EUR                                                                           7%

CAD                                                                            2%

NZD                                                                            2%

Total Cash                                                                 34%

There are three main reasons for this shift.

First I simply had too many euro in the portfolio without a solid economic foundation. In 2007 and 2008 the euro seemed the least bad place to go.

Second, as the global economy creaks into recovery mode, euro interest rates are lagging behind. This is creating a global monetary policy divergence.

The Reserve Bank of Australia (RBA) recently raised its benchmark interest rate to 3.75%.   The divergence comes because economies around the globe are in different monetary cycles. Australian, Norwegian and Canadian economies are picking up so interest rates are beginning to rise.  Rates in the Eurozone and US. remain low.

The European Central Bank (ECB) and the Fed have  left their base rates unchanged.

This means that right now AUD, CAD and NOR bonds offer better returns.

Later if Euro rates rise, the price of bonds denominated in euro will fall.

Third Greece has problems that are likely to push the euro rate up.

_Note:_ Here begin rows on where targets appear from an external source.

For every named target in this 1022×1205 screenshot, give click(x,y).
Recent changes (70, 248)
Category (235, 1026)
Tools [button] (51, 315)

A number of credit-rating agencies have stated that the economic slowdown and the financial crisis have put extra pressure on Greece’s public finances, which were already in a shambles.

These agencies have put Greece on a credit watch and question whether Greece will be able to service its debt obligations.

This will most likely force other euro-zone countries to support Greece

Greek budget deficits have been much higher than expected.

The budget deficit for 2009 was raised to just above 12% against the previous forecast of approx. 6%, and the prospects for the public debt indicate
that it will increase from 100% of GDP today to  130% in the course of the next two years.

The Problem for the EU is that of they support Greece, other countries may become more likely to be fiscally  be negligent with deficits.

If Greece defaults, this could cause interest rates in the entire euro-zone to rise.
There has never been a default by an EU nation and there is no system in the EU to deal with this… so whatever solution it is likely to be muddled and cause interest rates to rise and the euro to weaken.

I also exited Hungary because the problems in the Hungarian economy (and hence the strength of the florin) are numerous and fundamental.

First, Hungary’s growth trend is basically weak.  The median age of Hungary’s population is rising quickly to start.  The Hungarian birth rate is low.  An increasing  portion of the population is over 60. This adds to government obligations and reduces the number of taxpayers to finance that obligation.

Next Hungarian government debt got out of hand beginning in 2005 as domestic consumption weakened. This led to government spending to support the economy.

Supply side government spending does not work in diminishing populations.
Hungary, has a population of 10 million. Three million of that population are pensioners.  The Hungarian government also provides benefits to accident victims, the disabled, military and police veterans, mayors, widows, farmers, miners and “excellent and recognized” artists. The average Hungarian retires at 58, and just 14% of Hungarians between 60 and 64 are working, compared with more than half of Americans.

Hungary has run fiscal deficits for years to pay for social programs, and its annual tab for pensions now surpasses 10% of its gross domestic product.

Hungary needs to increase their exports to stimulate its economy.  Success in exports requires demand (harder to get right now) and competitiveness, so exchange rates matter.  This creates a downwards pressure on the forint.

Hungary’s economy is slwong. Third-quarter GDP contracted by 7.1% year on year in the July-September period compared to the 7.5% fall in Q2 .Quarter on quarter the economy contracted by1.8%, the sixth quarter in a row that the economy has shown negative growth.

Inflation looks stronger. Hungary’s consumer prices rose 5.2% year on year in November, an acceleration from the previous month (4.7%). Month on month prices were up 0.3% . .

Unemployment is rising and reached 9.9% in October.

Hungary’s government deficit in 2010 could be as high as 7-8% of GDP and an election looms ahead.

For those interested there is a good analysis of Hungary’s problems at

Poland and the zloty seems to have better conditions at this time.